## PROBLEM TO WORK ON
The response must contain every line of the records that follow, duplicated exactly.

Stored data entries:

* * * * * * * * *

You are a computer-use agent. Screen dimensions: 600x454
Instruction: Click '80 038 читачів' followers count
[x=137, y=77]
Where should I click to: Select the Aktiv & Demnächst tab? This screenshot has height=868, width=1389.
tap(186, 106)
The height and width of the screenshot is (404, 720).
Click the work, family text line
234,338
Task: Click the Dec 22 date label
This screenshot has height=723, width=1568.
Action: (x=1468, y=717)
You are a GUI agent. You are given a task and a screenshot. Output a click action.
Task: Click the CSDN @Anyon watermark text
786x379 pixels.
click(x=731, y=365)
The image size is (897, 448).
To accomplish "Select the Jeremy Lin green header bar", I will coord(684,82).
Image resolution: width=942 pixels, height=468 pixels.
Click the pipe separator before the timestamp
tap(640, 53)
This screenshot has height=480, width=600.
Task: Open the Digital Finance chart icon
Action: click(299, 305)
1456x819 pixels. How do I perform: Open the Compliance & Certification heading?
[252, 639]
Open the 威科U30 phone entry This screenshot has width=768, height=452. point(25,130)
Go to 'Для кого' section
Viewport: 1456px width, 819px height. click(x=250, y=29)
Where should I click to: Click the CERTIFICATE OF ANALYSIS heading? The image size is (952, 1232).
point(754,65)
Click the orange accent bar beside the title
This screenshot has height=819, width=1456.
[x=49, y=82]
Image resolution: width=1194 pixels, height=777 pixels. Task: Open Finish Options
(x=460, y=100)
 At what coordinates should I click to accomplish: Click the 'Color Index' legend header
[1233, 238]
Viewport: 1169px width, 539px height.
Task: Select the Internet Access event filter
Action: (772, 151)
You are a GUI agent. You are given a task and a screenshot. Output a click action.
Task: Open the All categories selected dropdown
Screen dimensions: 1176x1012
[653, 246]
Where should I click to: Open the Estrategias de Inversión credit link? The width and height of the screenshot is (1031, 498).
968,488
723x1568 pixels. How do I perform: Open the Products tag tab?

* * * * * * * * *

## TASK OUTPUT
You are a computer-use agent. Screen dimensions: 600x454
Instruction: Click '80 038 читачів' followers count
[x=137, y=77]
Where should I click to: Select the Aktiv & Demnächst tab? This screenshot has height=868, width=1389.
tap(186, 106)
The height and width of the screenshot is (404, 720).
Click the work, family text line
234,338
Task: Click the Dec 22 date label
This screenshot has height=723, width=1568.
Action: (x=1468, y=717)
You are a GUI agent. You are given a task and a screenshot. Output a click action.
Task: Click the CSDN @Anyon watermark text
786x379 pixels.
click(x=731, y=365)
The image size is (897, 448).
To accomplish "Select the Jeremy Lin green header bar", I will coord(684,82).
Image resolution: width=942 pixels, height=468 pixels.
Click the pipe separator before the timestamp
tap(640, 53)
This screenshot has height=480, width=600.
Task: Open the Digital Finance chart icon
Action: click(299, 305)
1456x819 pixels. How do I perform: Open the Compliance & Certification heading?
[252, 639]
Open the 威科U30 phone entry This screenshot has width=768, height=452. point(25,130)
Go to 'Для кого' section
Viewport: 1456px width, 819px height. click(x=250, y=29)
Where should I click to: Click the CERTIFICATE OF ANALYSIS heading? The image size is (952, 1232).
point(754,65)
Click the orange accent bar beside the title
This screenshot has height=819, width=1456.
[x=49, y=82]
Image resolution: width=1194 pixels, height=777 pixels. Task: Open Finish Options
(x=460, y=100)
 At what coordinates should I click to accomplish: Click the 'Color Index' legend header
[1233, 238]
Viewport: 1169px width, 539px height.
Task: Select the Internet Access event filter
Action: (772, 151)
You are a GUI agent. You are given a task and a screenshot. Output a click action.
Task: Open the All categories selected dropdown
Screen dimensions: 1176x1012
[653, 246]
Where should I click to: Open the Estrategias de Inversión credit link? The width and height of the screenshot is (1031, 498).
968,488
723x1568 pixels. How do I perform: Open the Products tag tab?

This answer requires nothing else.